Blumenthal, who has been covering jazz for innumerable publications since 1969 — and is the recipient of two Grammy awards for Best Album Notes — adds that Andrews understands the importance of music, not just as an artistic statement but as entertainment.
“I think, going back to the early days in New Orleans, Armstrong and people like that, that’s really been a mark of New Orleans musicians: that they take the music seriously, but that they also saw it had great value to communicate with an audience and to provide transcendent moments for people, and really lift them out of whatever their personal struggle might be,” Blumenthal says.
“It’s all about the party here,” suggests Andrews. “It’s all about the party. We do take it very seriously. But we think that music is an escape not only for the musicians but for the audience. So smiling, having fun and bringing a good party vibe is always fun in my book.”
That carefree approach isn’t always well received in certain corners, particularly among prickly jazz purists who can be reluctant to accept change. Especially when it comes in an aggressive, unapologetic musical package such as Trombone Shorty. That cynicism tends to increase when an artist achieves crossover success.
“The typical approach is to draw a line between creative music and popular music,” says Blumenthal. “But I don’t think people in New Orleans look at it that way, honestly. I think that’s indicative of what molded [Andrews].”
Further complicating matters is that pesky four-letter word itself: jazz. Because he wields two horns onstage — he’s also a tremendous trumpet player — Trombone Shorty is often lumped in with the jazz idiom, even though that may be the least suitable label for his music.
“Jazz is one of the only genres of music that people have refused to let grow,” Andrews says. “I’m a part of the New Orleans jazz community. But I don’t know that people really understand what that means. I was born 26 years ago, and so much has changed. Dance music, European music, funk music, rock music, metal music. All that was here before I got here. And all I’m doing is being influenced by it.”

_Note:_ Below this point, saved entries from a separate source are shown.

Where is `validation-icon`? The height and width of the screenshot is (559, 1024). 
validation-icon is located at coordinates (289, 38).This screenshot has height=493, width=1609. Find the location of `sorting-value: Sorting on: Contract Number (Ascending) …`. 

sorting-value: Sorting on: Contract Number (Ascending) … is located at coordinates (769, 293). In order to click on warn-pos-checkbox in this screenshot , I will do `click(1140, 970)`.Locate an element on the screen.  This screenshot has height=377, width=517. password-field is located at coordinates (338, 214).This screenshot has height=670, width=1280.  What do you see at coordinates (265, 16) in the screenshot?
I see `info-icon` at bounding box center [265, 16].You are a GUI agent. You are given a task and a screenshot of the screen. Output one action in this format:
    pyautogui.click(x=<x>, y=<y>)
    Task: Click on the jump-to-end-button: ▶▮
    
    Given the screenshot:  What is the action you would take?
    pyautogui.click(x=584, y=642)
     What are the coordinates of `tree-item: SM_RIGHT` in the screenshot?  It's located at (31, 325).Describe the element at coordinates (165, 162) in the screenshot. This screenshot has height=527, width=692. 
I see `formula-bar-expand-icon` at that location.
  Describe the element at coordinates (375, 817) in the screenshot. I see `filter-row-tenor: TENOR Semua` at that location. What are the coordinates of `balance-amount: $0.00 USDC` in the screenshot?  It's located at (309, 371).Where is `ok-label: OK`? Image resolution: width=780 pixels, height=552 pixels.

“This goes way back to the tension between jazz as popular music and jazz as an art form,” says Blumenthal. “People talk about it as ‘America’s music.’ To me, that’s what makes it American. I don’t think that the great music that was developed in this country was developed with a notion of ‘You have to treat us with gloves on because we’re so serious.’ There was always a blend, and it took a while for people to acknowledge that what was supposed to be ‘popular’ was also artistic. So we should be beyond that.”
Adds Odell, “In a town where there’s an endless demand for good music in those classically New Orleans categories, it takes guts as well as skill to create something as new as [Andrews’] music sounds — and to have it catch on.”
Brass balls aside, Trombone Shorty is really just doing what he’s always done. As a result, he’s emblematic of what may be the Big Easy’s greatest tradition: getting down and dirty.
“Everyone in New Orleans is an entertainer,” Andrews says. “New Orleans musicians, the ones I’m influenced by, never forgot that jazz was dance music. In New Orleans, if the audience is not moving, then we’re not doing our jobs.”